Pictet est dirigé par sept associés, à la fois propriétaires et gérants, qui sont en charge de l’ensemble des activités du Groupe. Les modalités de succession et de transmission du capital entre associés sont restées les mêmes depuis 1805.

Gestion collégiale, la base de notre réflexion à long terme

En 213 ans, Pictet n’a compté que 42 associés. Œuvrant en moyenne 21 ans au sein du collège, ces derniers assurent, par les passages de témoin successifs, la transmission du savoir-faire et des valeurs qui ont forgé l’identité du Groupe.

La structure collégiale de Pictet contribue à préserver sa solidité financière et sa stabilité. Représentée aujourd’hui par un membre de la huitième génération, la famille Pictet n’a cessé d’être active au sein du collège des associés.

De gauche à droite: Boris Collardi, Laurent Ramsey, Rémy Best, Bertrand Demole, Renaud de Planta, Nicolas Pictet (associé senior), Marc Pictet.

L’essence d’une gestion collégiale

La réunion matinale des associés ressemble à un orchestre accordant ses instruments juste avant un concert. Quand ils se séparent, les associés sont au diapason, prêts à relever les défis de la journée.

N’est-ce pas l’expression même de l’entente et de l’harmonie? Pourtant, parvenir à une décision n’est pas simple quand sept esprits indépendants débattent autour d’une table, et quand la tradition veut que l’associé senior soit primus inter pares. C’est pourquoi les associés se réunissent non pas chaque semaine – ou chaque mois, comme le feraient des administrateurs et un CEO – mais trois fois par semaine. Parce que chaque nouvelle proposition doit être étudiée, évaluée et réfléchie avant d’arriver à un consensus. Et même ainsi, une stratégie peut nécessiter des ajustements en évoluant.
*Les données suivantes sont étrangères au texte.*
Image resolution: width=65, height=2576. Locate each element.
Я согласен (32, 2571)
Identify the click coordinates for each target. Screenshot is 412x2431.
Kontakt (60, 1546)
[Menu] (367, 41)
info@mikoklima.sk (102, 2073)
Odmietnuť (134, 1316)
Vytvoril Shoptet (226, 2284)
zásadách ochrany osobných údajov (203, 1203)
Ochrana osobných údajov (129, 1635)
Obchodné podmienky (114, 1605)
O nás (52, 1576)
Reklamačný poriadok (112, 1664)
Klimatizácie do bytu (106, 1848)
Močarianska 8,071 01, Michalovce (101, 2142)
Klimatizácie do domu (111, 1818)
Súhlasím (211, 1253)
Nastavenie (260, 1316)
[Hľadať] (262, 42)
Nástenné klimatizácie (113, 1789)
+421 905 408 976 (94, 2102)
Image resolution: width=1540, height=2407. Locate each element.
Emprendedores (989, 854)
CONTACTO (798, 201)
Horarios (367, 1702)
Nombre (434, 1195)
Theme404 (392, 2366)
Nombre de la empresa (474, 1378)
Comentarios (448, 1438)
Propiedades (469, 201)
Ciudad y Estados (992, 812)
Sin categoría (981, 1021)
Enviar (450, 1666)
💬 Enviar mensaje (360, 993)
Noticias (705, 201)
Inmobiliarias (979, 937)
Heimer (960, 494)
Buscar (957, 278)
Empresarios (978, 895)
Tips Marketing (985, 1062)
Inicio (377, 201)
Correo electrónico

Un terreau idéal pour l’indécision, pourrait-on penser. Mais dans les entreprises, beaucoup trop de décisions sont prises dans la précipitation, avant d’être longuement regrettées. Une stratégie qui a été mûrement réfléchie a davantage de chances d’être «antifragile», pour reprendre l’expression de Nicholas Nassim Taleb, ancien gérant de hedge fund et philosophe, que les caprices imprévisibles d’un CEO à la merci d’actionnaires lointains et peu impliqués. 

Notre modèle d’affaires pourrait laisser croire que nous sommes soumis à des pressions moins fortes. Mais la réalité est un peu différente. Quand un associé assume ses fonctions pendant 21 ans en moyenne, les pressions s’exercent à long plutôt qu’à court terme. Et cette réflexion tournée vers l’avenir imprègne le Groupe dans son ensemble. Cette particularité explique l’importance que nous attachons à une perspective à long terme dans nos relations avec la clientèle et dans la mise en oeuvre de notre stratégie. Elle renforce le sens des responsabilités envers nos clients, nos collègues et la collectivité. Elle préserve notre indépendance d’esprit et notre liberté d’action. Et nourrit notre esprit d’entreprise.

Le Salon en 1970 avec, de gauche à droite, Guy Demole, Denis de Marignac, Claude de Saussure, Michel Pictet, Jean-Pierre Demole, Edouard Pictet, Jean-Jacques Gautier, Pierre Pictet.

Etude de cas sur la structure collégiale de Pictet

Le Witten Institut for Family Business, premier institut de recherche allemand spécialisé dans les questions liées aux entreprises familiales, a réalisé en 2005 une étude de cas sur la structure collégiale de Pictet, étude qui a été mise à jour en 2017.

“Avec un modèle fondé sur le partenariat, Pictet semble avoir trouvé une manière de tirer parti au mieux des avantages des structures familiales tout en minimisant les risques qui en découlent.”